§ Instructions to follow: Give back the data in full. Leave nothing out.

[Collection entries]
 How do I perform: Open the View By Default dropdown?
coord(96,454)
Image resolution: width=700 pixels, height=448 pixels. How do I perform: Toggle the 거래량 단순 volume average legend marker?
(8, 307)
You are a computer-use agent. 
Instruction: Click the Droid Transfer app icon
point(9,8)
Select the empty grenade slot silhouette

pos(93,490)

§ Exercise result:
 How do I perform: Open the View By Default dropdown?
coord(96,454)
Image resolution: width=700 pixels, height=448 pixels. How do I perform: Toggle the 거래량 단순 volume average legend marker?
(8, 307)
You are a computer-use agent. 
Instruction: Click the Droid Transfer app icon
point(9,8)
Select the empty grenade slot silhouette

pos(93,490)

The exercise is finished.